▶ YOUR OBJECTIVE: Please present the records, from the start up to and including the line with "center [90, 654].", as a Markdown table with the columns No. and Text. Number each row, skip blank lines, and leave the pictures out.

▶ THE DATA:
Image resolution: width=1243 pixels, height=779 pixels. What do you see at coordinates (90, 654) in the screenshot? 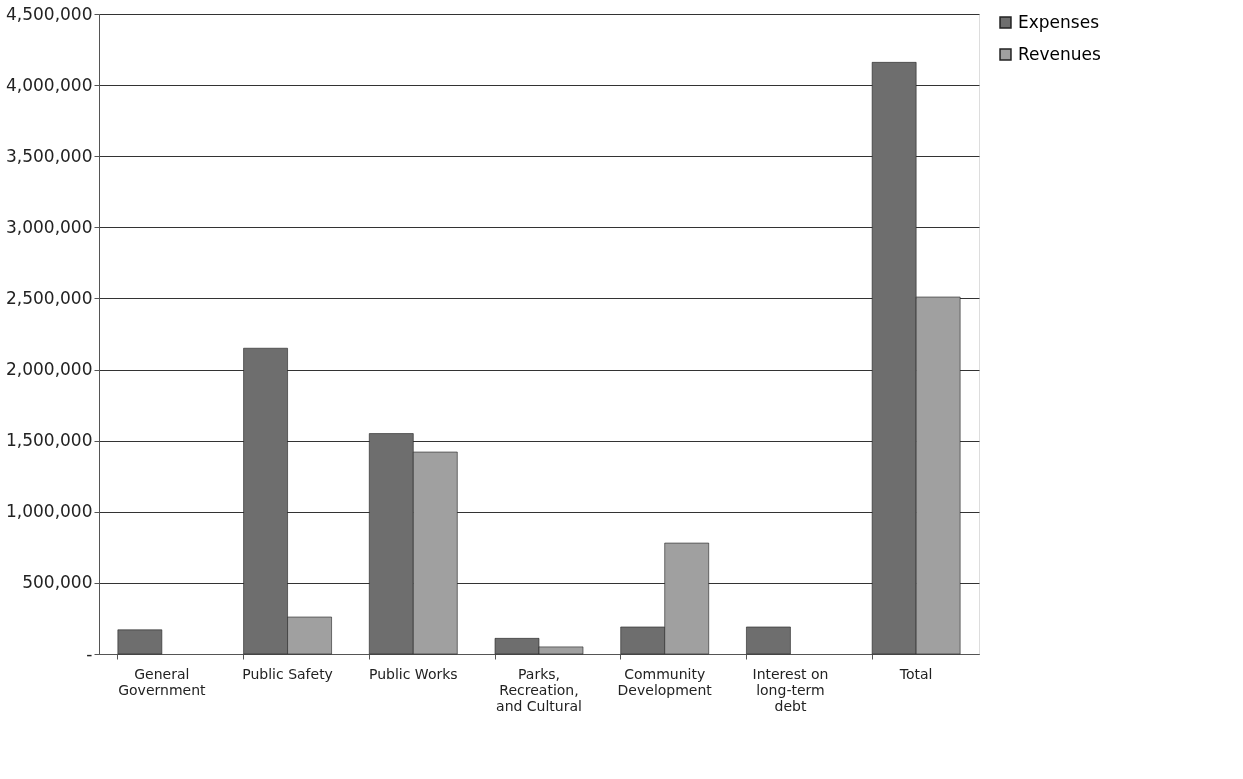
I see `y-tick-label: -` at bounding box center [90, 654].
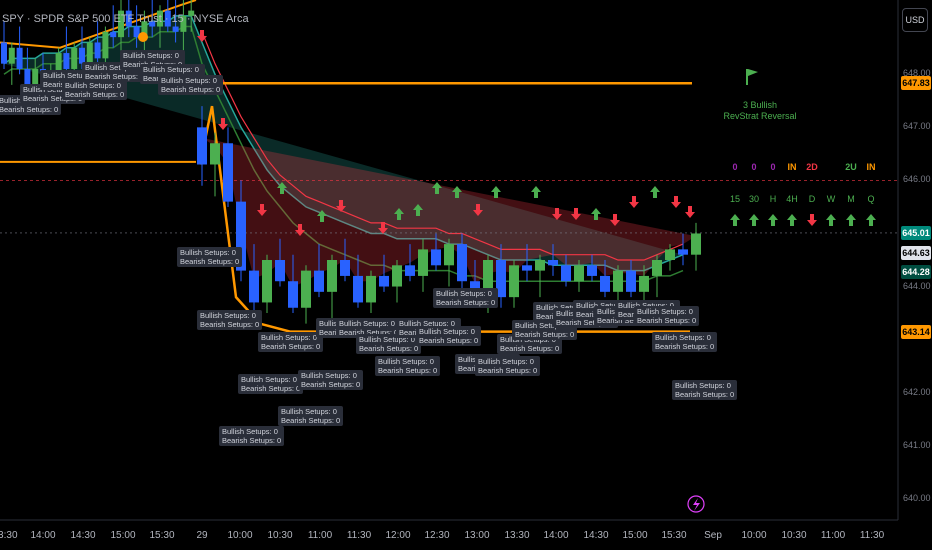 This screenshot has width=932, height=550. I want to click on tf-status-text: 2U, so click(851, 167).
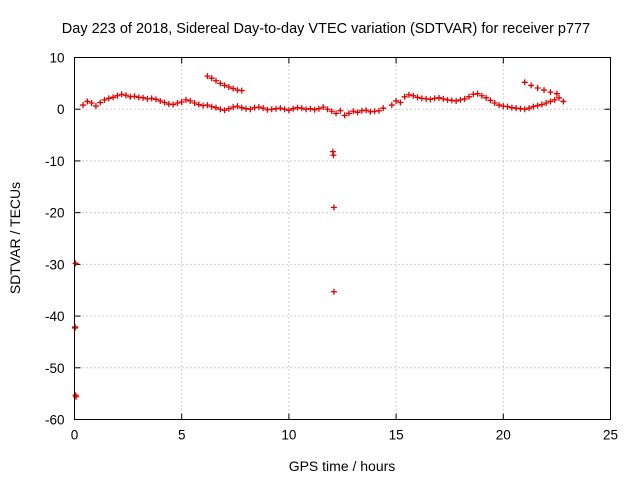 This screenshot has width=640, height=480. Describe the element at coordinates (610, 436) in the screenshot. I see `x-tick-label: 25` at that location.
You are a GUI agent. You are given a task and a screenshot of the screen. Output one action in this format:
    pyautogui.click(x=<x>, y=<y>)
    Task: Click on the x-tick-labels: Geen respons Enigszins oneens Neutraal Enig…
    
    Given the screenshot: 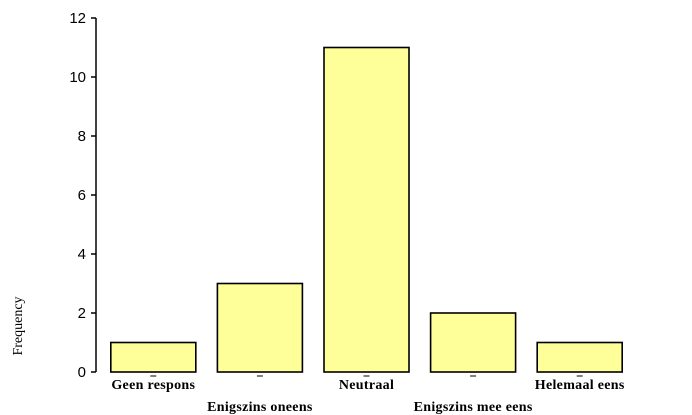 What is the action you would take?
    pyautogui.click(x=368, y=396)
    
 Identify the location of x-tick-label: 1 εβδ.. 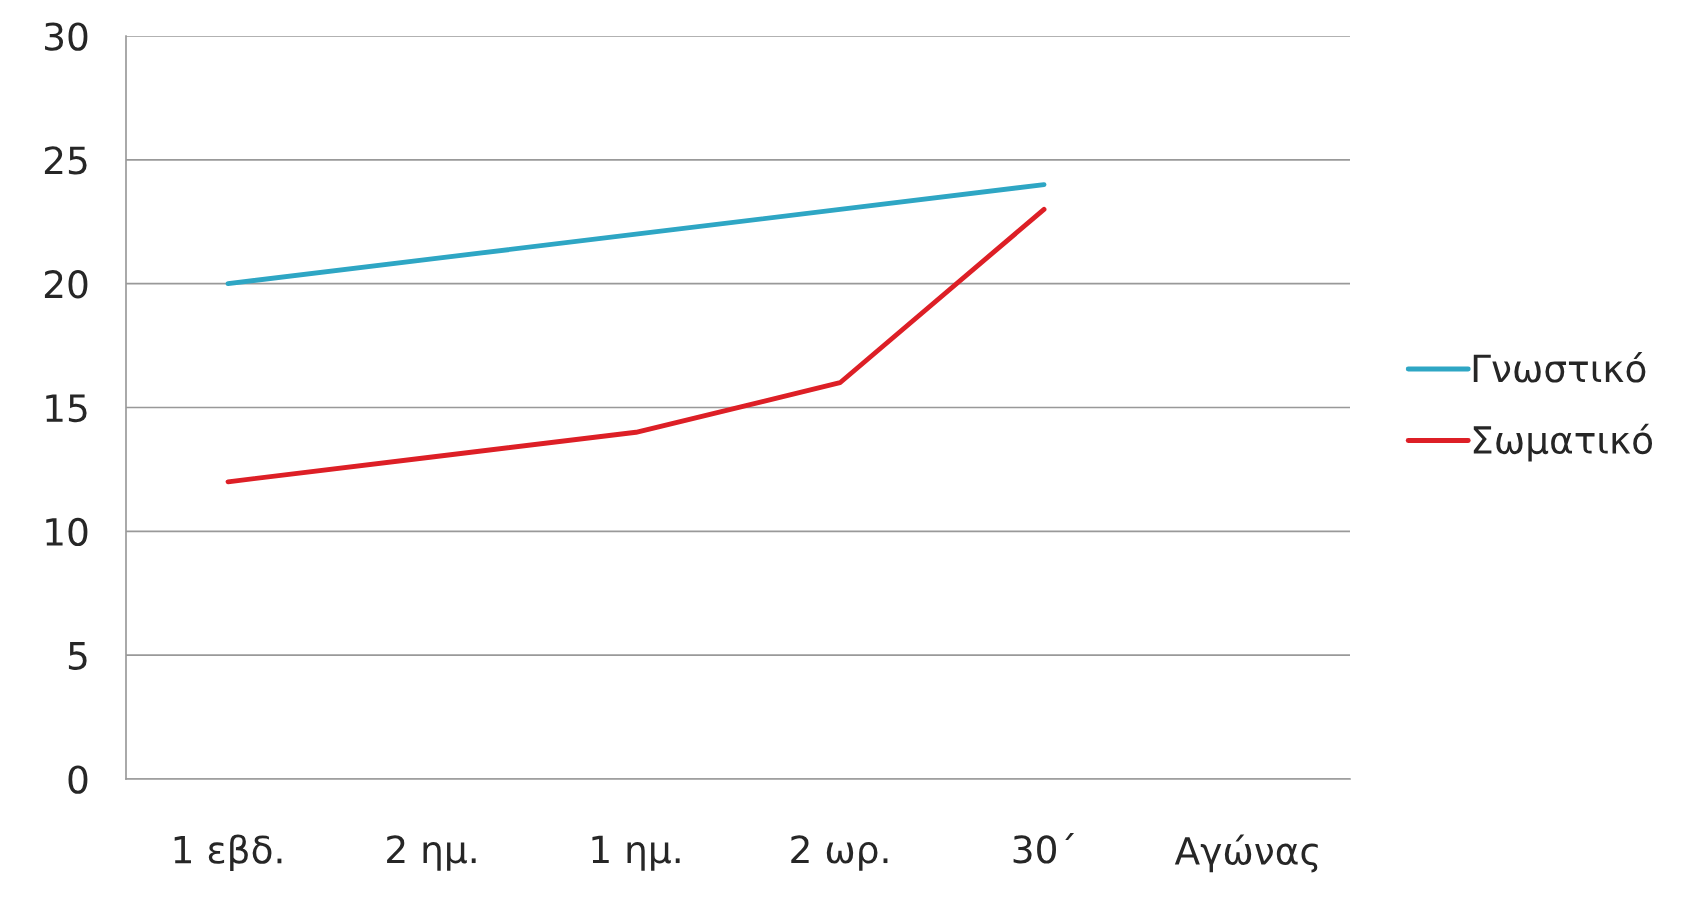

▶ EXERCISE SOLUTION:
| No. | Text |
|---|---|
| 1 | Image resolution: width=1243 pixels, height=779 pixels. What do you see at coordinates (90, 654) in the screenshot?  |
| 2 | I see `y-tick-label: -` at bounding box center [90, 654]. |